Assigned task. Restating the data word for word is all that is required.

─── Records supplied ───

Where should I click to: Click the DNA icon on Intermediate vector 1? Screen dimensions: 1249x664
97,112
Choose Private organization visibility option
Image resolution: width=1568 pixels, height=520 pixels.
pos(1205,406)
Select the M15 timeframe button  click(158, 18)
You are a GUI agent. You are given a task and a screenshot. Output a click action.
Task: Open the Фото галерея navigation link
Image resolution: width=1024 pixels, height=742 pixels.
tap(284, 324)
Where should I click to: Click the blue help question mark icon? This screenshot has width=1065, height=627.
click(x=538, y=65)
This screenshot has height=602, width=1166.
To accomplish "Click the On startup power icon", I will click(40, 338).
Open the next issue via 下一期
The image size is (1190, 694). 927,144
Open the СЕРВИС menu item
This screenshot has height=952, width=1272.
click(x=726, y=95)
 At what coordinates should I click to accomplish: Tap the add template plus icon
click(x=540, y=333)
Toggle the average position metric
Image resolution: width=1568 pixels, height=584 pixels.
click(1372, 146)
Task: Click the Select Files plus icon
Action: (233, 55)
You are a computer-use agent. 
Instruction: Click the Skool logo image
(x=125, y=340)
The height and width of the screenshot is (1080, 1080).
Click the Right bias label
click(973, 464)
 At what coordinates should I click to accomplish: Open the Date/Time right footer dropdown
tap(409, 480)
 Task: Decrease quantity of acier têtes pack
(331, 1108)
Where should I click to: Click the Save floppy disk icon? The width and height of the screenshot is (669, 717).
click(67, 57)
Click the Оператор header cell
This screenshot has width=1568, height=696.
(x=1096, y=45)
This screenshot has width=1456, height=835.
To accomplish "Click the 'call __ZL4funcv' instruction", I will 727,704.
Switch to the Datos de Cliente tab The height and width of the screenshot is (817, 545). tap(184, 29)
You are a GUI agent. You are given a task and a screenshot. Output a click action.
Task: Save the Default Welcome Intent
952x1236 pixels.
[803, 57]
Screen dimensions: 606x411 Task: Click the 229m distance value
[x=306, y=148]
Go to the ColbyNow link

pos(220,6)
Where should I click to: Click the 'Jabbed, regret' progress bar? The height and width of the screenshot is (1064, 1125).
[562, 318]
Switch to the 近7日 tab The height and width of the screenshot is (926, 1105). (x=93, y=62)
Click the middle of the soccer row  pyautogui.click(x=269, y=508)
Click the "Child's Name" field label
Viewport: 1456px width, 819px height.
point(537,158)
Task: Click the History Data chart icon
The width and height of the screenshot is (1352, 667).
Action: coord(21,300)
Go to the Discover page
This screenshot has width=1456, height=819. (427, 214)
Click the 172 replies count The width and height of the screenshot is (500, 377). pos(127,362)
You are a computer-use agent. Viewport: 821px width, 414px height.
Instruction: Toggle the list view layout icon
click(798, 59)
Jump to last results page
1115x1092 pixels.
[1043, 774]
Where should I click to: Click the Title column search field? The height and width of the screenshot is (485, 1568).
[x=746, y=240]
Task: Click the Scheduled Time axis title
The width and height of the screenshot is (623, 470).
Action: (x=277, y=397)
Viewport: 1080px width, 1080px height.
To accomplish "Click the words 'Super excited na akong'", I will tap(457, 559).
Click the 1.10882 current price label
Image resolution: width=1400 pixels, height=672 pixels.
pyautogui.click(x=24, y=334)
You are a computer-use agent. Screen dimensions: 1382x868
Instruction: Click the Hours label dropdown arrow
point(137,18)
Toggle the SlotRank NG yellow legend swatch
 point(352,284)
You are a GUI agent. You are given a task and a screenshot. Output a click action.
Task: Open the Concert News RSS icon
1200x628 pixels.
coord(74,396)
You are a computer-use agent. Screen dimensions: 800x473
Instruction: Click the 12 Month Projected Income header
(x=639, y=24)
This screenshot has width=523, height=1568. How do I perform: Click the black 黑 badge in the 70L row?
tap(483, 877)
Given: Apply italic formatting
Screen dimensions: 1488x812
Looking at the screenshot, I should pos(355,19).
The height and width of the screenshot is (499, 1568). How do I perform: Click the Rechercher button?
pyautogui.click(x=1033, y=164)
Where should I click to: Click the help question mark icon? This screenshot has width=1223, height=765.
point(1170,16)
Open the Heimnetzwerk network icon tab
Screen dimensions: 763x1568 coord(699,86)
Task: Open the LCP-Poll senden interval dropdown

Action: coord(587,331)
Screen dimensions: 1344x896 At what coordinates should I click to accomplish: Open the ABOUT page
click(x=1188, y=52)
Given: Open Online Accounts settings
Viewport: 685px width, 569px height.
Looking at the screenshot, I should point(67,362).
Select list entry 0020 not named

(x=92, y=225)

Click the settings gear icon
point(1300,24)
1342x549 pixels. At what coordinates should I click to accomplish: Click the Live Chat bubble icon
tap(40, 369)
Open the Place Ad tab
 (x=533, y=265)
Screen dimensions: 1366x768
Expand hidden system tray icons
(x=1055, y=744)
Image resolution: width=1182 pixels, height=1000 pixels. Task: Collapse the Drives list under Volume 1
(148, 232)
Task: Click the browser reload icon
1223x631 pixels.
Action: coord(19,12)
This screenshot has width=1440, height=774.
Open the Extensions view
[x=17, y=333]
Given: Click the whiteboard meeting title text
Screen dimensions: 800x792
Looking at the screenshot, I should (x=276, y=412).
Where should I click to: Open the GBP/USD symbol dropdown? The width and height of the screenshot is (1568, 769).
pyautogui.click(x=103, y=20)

───

Exercise response.
Where should I click to: Click the DNA icon on Intermediate vector 1? Screen dimensions: 1249x664
97,112
Choose Private organization visibility option
Image resolution: width=1568 pixels, height=520 pixels.
pos(1205,406)
Select the M15 timeframe button  click(158, 18)
You are a GUI agent. You are given a task and a screenshot. Output a click action.
Task: Open the Фото галерея navigation link
Image resolution: width=1024 pixels, height=742 pixels.
tap(284, 324)
Where should I click to: Click the blue help question mark icon? This screenshot has width=1065, height=627.
click(x=538, y=65)
This screenshot has height=602, width=1166.
To accomplish "Click the On startup power icon", I will click(40, 338).
Open the next issue via 下一期
The image size is (1190, 694). 927,144
Open the СЕРВИС menu item
This screenshot has height=952, width=1272.
click(x=726, y=95)
 At what coordinates should I click to accomplish: Tap the add template plus icon
click(x=540, y=333)
Toggle the average position metric
Image resolution: width=1568 pixels, height=584 pixels.
click(1372, 146)
Task: Click the Select Files plus icon
Action: (233, 55)
You are a computer-use agent. 
Instruction: Click the Skool logo image
(x=125, y=340)
The height and width of the screenshot is (1080, 1080).
Click the Right bias label
click(973, 464)
 At what coordinates should I click to accomplish: Open the Date/Time right footer dropdown
tap(409, 480)
 Task: Decrease quantity of acier têtes pack
(331, 1108)
Where should I click to: Click the Save floppy disk icon? The width and height of the screenshot is (669, 717).
click(67, 57)
Click the Оператор header cell
This screenshot has width=1568, height=696.
(x=1096, y=45)
This screenshot has width=1456, height=835.
To accomplish "Click the 'call __ZL4funcv' instruction", I will 727,704.
Switch to the Datos de Cliente tab The height and width of the screenshot is (817, 545). tap(184, 29)
You are a GUI agent. You are given a task and a screenshot. Output a click action.
Task: Save the Default Welcome Intent
952x1236 pixels.
[803, 57]
Screen dimensions: 606x411 Task: Click the 229m distance value
[x=306, y=148]
Go to the ColbyNow link

pos(220,6)
Where should I click to: Click the 'Jabbed, regret' progress bar? The height and width of the screenshot is (1064, 1125).
[562, 318]
Switch to the 近7日 tab The height and width of the screenshot is (926, 1105). (x=93, y=62)
Click the middle of the soccer row  pyautogui.click(x=269, y=508)
Click the "Child's Name" field label
Viewport: 1456px width, 819px height.
point(537,158)
Task: Click the History Data chart icon
The width and height of the screenshot is (1352, 667).
Action: coord(21,300)
Go to the Discover page
This screenshot has width=1456, height=819. (427, 214)
Click the 172 replies count The width and height of the screenshot is (500, 377). pos(127,362)
You are a computer-use agent. Viewport: 821px width, 414px height.
Instruction: Toggle the list view layout icon
click(798, 59)
Jump to last results page
1115x1092 pixels.
[1043, 774]
Where should I click to: Click the Title column search field? The height and width of the screenshot is (485, 1568).
[x=746, y=240]
Task: Click the Scheduled Time axis title
The width and height of the screenshot is (623, 470).
Action: (x=277, y=397)
Viewport: 1080px width, 1080px height.
To accomplish "Click the words 'Super excited na akong'", I will tap(457, 559).
Click the 1.10882 current price label
Image resolution: width=1400 pixels, height=672 pixels.
pyautogui.click(x=24, y=334)
You are a computer-use agent. Screen dimensions: 1382x868
Instruction: Click the Hours label dropdown arrow
point(137,18)
Toggle the SlotRank NG yellow legend swatch
 point(352,284)
You are a GUI agent. You are given a task and a screenshot. Output a click action.
Task: Open the Concert News RSS icon
1200x628 pixels.
coord(74,396)
You are a computer-use agent. Screen dimensions: 800x473
Instruction: Click the 12 Month Projected Income header
(x=639, y=24)
This screenshot has width=523, height=1568. How do I perform: Click the black 黑 badge in the 70L row?
tap(483, 877)
Given: Apply italic formatting
Screen dimensions: 1488x812
Looking at the screenshot, I should pos(355,19).
The height and width of the screenshot is (499, 1568). How do I perform: Click the Rechercher button?
pyautogui.click(x=1033, y=164)
Where should I click to: Click the help question mark icon? This screenshot has width=1223, height=765.
point(1170,16)
Open the Heimnetzwerk network icon tab
Screen dimensions: 763x1568 coord(699,86)
Task: Open the LCP-Poll senden interval dropdown

Action: coord(587,331)
Screen dimensions: 1344x896 At what coordinates should I click to accomplish: Open the ABOUT page
click(x=1188, y=52)
Given: Open Online Accounts settings
Viewport: 685px width, 569px height.
Looking at the screenshot, I should point(67,362).
Select list entry 0020 not named

(x=92, y=225)

Click the settings gear icon
point(1300,24)
1342x549 pixels. At what coordinates should I click to accomplish: Click the Live Chat bubble icon
tap(40, 369)
Open the Place Ad tab
 (x=533, y=265)
Screen dimensions: 1366x768
Expand hidden system tray icons
(x=1055, y=744)
Image resolution: width=1182 pixels, height=1000 pixels. Task: Collapse the Drives list under Volume 1
(148, 232)
Task: Click the browser reload icon
1223x631 pixels.
Action: coord(19,12)
This screenshot has width=1440, height=774.
Open the Extensions view
[x=17, y=333]
Given: Click the whiteboard meeting title text
Screen dimensions: 800x792
Looking at the screenshot, I should (x=276, y=412).
Where should I click to: Open the GBP/USD symbol dropdown? The width and height of the screenshot is (1568, 769).
pyautogui.click(x=103, y=20)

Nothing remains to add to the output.